- **Task statement**
Duplicate the records below, starting with the line that contains "zum Warenkorb (1100, 169)" and continuing through the line that contains "Directions (851, 653)", and keep every line unchanged.

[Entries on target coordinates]
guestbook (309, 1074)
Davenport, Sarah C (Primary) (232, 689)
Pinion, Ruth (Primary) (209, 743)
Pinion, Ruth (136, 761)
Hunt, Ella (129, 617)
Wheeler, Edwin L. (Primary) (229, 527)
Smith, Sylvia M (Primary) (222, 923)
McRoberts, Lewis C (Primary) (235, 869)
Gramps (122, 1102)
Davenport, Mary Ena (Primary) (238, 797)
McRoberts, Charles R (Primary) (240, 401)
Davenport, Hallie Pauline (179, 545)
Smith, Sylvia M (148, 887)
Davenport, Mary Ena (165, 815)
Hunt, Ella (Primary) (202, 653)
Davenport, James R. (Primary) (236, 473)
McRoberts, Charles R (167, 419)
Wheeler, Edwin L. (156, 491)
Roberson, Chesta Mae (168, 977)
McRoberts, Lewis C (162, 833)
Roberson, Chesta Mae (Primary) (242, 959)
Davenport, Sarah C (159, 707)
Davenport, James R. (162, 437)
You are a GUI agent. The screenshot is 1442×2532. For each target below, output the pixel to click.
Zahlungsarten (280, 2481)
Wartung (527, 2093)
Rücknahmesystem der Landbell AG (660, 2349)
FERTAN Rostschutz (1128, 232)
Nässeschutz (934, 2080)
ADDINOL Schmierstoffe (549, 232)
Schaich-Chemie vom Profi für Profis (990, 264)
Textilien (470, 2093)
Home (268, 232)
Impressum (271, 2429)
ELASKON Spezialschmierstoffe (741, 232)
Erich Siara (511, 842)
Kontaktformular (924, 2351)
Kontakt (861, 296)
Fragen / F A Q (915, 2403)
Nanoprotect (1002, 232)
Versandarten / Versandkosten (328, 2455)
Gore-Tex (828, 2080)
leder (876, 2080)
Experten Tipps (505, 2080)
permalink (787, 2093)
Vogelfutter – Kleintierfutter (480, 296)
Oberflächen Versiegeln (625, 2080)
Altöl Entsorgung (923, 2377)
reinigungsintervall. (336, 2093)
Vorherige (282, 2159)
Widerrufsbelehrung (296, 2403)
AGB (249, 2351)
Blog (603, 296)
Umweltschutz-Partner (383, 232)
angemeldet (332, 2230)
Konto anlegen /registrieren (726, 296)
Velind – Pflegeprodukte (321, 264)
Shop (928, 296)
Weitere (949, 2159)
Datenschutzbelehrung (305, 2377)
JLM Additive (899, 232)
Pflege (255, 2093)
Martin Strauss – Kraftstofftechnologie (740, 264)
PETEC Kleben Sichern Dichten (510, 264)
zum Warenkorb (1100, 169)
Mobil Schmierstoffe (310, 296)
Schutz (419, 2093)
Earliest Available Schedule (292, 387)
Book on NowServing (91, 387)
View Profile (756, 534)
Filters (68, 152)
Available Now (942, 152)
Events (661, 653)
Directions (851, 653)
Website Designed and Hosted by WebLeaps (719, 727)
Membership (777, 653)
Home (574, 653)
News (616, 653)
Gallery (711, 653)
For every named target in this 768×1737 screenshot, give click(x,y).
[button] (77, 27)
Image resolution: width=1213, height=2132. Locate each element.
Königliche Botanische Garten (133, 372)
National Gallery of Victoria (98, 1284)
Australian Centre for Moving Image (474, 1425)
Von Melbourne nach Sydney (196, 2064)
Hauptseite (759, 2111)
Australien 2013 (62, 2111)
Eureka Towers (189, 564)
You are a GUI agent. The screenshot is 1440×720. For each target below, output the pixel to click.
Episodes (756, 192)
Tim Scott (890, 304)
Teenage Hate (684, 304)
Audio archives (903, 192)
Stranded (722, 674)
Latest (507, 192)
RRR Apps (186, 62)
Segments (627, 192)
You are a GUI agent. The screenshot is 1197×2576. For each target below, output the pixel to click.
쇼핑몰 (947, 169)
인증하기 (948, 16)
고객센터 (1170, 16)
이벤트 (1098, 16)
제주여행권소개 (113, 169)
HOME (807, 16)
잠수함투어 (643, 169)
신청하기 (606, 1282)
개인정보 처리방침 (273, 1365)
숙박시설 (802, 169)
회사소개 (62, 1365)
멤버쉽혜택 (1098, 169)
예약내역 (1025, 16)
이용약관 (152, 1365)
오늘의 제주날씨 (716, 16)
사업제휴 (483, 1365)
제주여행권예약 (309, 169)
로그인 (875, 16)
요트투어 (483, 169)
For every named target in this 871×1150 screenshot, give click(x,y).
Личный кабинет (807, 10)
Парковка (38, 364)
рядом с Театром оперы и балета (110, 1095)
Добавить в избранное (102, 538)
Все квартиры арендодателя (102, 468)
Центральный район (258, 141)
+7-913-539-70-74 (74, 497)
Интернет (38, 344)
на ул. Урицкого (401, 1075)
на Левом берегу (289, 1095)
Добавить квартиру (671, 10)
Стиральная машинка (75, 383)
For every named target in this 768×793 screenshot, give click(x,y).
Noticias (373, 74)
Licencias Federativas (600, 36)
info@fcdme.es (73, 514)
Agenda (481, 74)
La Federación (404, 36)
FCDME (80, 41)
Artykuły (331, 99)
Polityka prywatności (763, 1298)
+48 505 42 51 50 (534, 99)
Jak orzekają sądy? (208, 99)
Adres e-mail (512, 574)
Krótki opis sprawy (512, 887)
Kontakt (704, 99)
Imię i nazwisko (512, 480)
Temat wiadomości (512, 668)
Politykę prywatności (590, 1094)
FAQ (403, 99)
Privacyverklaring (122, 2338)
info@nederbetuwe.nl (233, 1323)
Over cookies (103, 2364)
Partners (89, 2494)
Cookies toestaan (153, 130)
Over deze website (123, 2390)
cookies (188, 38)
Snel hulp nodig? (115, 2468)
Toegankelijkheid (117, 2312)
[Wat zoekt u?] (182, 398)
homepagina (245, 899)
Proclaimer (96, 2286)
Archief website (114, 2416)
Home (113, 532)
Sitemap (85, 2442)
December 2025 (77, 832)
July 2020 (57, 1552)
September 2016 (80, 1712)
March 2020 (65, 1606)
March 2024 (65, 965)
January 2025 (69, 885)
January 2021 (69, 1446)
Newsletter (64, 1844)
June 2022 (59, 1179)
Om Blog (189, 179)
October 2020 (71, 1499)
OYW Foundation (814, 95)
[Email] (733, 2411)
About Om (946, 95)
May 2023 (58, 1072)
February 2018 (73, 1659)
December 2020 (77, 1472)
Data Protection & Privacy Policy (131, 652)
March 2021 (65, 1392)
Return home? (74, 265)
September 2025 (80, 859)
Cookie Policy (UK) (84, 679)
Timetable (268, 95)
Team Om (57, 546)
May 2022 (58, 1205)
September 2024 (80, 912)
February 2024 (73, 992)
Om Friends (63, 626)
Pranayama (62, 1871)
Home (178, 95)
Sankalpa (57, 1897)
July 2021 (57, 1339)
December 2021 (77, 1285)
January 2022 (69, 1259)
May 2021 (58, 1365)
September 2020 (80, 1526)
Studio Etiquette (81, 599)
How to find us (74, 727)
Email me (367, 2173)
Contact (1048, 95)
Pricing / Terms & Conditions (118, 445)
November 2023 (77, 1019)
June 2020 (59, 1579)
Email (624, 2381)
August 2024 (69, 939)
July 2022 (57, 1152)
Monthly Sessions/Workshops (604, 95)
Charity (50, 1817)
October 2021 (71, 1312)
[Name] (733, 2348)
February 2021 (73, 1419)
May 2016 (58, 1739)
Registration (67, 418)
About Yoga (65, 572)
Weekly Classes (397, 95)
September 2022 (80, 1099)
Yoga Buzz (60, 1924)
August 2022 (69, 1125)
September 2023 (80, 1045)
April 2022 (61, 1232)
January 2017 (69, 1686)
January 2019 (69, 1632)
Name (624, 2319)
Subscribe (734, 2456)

- **Response to the task**
zum Warenkorb (1100, 169)
Mobil Schmierstoffe (310, 296)
Schutz (419, 2093)
Earliest Available Schedule (292, 387)
Book on NowServing (91, 387)
View Profile (756, 534)
Filters (68, 152)
Available Now (942, 152)
Events (661, 653)
Directions (851, 653)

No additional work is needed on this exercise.